*Texto mostrado*

========

¡Le fallamos a Emani!
Emani no era simplemente una niña negra de 10 años. Era una niña sin color, sin origen, sin nacionalidad, sin culpa. Era una niña, y eso debe bastarnos a quienes, como adultos, como sociedad, como autoridad, como estado, como comunidad, debimos haberla cuidado mejor y no hicimos bien nuestro trabajo, su muerte debe no solo dolernos, sino permitirnos examinar nuestra conducta frente a hechos que muchas veces consideramos aislados o fuera de nuestra incumbencia.
Cuando murió a finales de octubre de 2013, Emani pesaba 32 libras y tenía “más o menos piel y huesos”, dijo la examinadora médica de entonces del condado de Gwinnett Michele Stauffenberg, quien le hizo la autopsia a la menor. Lo que narraría después sonaría aún más perturbador.
Dijo que basada en el peso y en la pérdida de masa muscular y en el hecho de que sus órganos eran tan pequeños, pudo concluir que la niña había muerto de hambre.
Pero eso no fue lo peor, desde 2010 cuando se dieron las primeras muestras de tortura hasta su muerte tres años después, nadie hizo nada, el estado a través de los Servicios de Niños y Familia—el temido DFCS-, no se hizo nada; sus familiares biológicos que debieron ser más agresivos para reclamar su bienestar tampoco hicieron nada; la escuela de donde fue retirada la menor para no levantar sospechas del maltrato tampoco hizo nada.

========

*Entradas de datos*
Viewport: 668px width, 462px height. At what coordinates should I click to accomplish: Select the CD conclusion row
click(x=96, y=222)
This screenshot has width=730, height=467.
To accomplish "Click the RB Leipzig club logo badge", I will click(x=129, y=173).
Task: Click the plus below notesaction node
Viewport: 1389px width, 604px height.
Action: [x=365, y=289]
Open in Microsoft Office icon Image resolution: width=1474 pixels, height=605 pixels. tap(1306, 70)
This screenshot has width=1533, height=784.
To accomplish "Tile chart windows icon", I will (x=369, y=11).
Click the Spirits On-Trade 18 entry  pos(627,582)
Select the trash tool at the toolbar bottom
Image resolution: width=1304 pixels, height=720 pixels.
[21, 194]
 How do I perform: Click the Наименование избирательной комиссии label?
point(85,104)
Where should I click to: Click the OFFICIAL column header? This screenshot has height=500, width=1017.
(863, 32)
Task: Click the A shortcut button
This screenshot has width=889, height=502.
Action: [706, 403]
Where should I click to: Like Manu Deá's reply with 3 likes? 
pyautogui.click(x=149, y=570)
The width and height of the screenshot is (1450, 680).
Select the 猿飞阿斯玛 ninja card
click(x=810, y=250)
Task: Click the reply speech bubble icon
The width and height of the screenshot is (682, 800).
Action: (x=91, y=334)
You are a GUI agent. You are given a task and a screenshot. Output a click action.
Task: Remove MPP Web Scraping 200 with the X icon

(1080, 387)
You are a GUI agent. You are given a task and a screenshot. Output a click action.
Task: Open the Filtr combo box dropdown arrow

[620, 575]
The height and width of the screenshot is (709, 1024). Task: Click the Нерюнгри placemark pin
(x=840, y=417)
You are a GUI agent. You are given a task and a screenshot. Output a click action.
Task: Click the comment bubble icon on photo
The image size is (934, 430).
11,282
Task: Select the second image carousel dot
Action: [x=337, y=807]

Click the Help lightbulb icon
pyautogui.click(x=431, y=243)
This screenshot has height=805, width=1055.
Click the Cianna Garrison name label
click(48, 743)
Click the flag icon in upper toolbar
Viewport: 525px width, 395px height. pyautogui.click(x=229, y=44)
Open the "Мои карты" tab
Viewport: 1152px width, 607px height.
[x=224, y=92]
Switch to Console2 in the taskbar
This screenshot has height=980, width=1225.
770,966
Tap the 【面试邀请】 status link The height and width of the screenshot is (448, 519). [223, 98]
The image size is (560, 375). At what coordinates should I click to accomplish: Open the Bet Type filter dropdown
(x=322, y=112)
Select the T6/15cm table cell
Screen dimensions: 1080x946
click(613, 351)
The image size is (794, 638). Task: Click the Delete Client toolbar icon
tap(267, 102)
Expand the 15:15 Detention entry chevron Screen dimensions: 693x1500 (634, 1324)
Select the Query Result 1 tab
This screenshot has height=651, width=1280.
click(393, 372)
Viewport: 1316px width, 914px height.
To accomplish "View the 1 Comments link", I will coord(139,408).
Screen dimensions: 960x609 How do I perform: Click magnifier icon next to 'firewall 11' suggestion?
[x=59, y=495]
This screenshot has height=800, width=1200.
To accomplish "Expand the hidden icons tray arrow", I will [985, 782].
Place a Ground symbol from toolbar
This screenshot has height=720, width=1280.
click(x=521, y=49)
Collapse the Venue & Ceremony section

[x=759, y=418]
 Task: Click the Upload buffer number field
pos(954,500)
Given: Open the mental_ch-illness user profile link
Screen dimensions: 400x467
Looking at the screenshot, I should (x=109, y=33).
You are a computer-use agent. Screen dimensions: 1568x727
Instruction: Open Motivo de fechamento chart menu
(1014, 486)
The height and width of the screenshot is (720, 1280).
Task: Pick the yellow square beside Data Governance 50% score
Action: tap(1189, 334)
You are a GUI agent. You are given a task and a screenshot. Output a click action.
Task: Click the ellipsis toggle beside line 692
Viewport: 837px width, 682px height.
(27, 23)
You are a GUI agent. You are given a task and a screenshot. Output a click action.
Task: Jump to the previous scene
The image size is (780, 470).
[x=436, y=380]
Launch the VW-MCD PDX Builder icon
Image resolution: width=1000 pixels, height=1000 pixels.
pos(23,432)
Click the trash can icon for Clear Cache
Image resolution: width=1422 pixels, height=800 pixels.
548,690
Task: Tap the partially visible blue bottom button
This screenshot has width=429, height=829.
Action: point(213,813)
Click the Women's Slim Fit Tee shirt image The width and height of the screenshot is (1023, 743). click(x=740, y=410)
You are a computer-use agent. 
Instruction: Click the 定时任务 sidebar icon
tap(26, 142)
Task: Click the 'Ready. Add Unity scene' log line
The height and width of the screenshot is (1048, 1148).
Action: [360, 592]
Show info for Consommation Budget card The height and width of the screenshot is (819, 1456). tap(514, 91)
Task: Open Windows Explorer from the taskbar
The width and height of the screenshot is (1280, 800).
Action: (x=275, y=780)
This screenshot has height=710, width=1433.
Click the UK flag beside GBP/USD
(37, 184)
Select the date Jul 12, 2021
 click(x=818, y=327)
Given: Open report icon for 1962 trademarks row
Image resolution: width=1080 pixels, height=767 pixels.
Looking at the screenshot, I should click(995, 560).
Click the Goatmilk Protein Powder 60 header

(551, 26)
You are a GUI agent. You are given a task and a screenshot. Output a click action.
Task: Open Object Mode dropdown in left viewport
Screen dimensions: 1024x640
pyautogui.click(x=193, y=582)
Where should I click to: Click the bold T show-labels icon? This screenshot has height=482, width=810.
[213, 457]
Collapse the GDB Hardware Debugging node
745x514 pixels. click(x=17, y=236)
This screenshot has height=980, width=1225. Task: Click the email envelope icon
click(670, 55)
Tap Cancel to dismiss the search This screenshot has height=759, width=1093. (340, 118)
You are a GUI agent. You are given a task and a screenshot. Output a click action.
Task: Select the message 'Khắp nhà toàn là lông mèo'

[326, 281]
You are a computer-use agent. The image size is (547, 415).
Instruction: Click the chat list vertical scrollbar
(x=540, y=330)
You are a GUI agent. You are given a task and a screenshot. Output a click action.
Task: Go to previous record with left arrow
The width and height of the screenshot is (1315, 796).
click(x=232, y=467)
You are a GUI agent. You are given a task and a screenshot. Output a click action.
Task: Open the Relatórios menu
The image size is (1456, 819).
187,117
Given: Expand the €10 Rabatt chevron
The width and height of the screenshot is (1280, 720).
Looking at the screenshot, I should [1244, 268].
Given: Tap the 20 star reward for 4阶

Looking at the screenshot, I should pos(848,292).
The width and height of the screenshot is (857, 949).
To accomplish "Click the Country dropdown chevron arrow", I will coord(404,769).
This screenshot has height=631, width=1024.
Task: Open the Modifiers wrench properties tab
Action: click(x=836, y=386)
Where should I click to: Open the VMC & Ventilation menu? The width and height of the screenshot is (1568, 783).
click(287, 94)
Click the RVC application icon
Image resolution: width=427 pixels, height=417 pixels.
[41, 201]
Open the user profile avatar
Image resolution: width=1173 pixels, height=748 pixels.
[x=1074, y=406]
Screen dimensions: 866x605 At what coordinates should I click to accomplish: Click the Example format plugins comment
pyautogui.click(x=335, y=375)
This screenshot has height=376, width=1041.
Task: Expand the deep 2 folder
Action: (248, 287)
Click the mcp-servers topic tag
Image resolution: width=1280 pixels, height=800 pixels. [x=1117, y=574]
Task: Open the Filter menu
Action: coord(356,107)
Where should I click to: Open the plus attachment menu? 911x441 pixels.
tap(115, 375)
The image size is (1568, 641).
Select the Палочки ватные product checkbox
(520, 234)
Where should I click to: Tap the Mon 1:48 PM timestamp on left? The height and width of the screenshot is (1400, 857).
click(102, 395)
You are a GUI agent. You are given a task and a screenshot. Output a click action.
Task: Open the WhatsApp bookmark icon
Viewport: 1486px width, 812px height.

========

*Tarea 1*
Edita el texto sobre Emani empezando en "Cuando murió a" y terminando en "tampoco hizo nada.", y cambia "autopsia" por "necropsia".
*Tarea 2*
Resume en dos oraciones el texto sobre Emani.
*Tarea 3*
Enumera a quienes el texto sobre Emani señala como los que no hicieron nada entre 2010 y la muerte de la niña.

*Solución 1*
Cuando murió a finales de octubre de 2013, Emani pesaba 32 libras y tenía “más o menos piel y huesos”, dijo la examinadora médica de entonces del condado de Gwinnett Michele Stauffenberg, quien le hizo la necropsia a la menor. Lo que narraría después sonaría aún más perturbador.
Dijo que basada en el peso y en la pérdida de masa muscular y en el hecho de que sus órganos eran tan pequeños, pudo concluir que la niña había muerto de hambre.
Pero eso no fue lo peor, desde 2010 cuando se dieron las primeras muestras de tortura hasta su muerte tres años después, nadie hizo nada, el estado a través de los Servicios de Niños y Familia—el temido DFCS-, no se hizo nada; sus familiares biológicos que debieron ser más agresivos para reclamar su bienestar tampoco hicieron nada; la escuela de donde fue retirada la menor para no levantar sospechas del maltrato tampoco hizo nada.

*Solución 2*
Emani, una niña de 10 años, murió a finales de octubre de 2013 con un peso de 32 libras, y la examinadora médica del condado de Gwinnett, Michele Stauffenberg, concluyó que había muerto de hambre. Desde las primeras muestras de tortura en 2010 hasta su muerte, nadie hizo nada: ni el estado a través del DFCS, ni sus familiares biológicos, ni la escuela.

*Solución 3*
- El estado, a través de los Servicios de Niños y Familia (DFCS)
- Sus familiares biológicos
- La escuela de donde fue retirada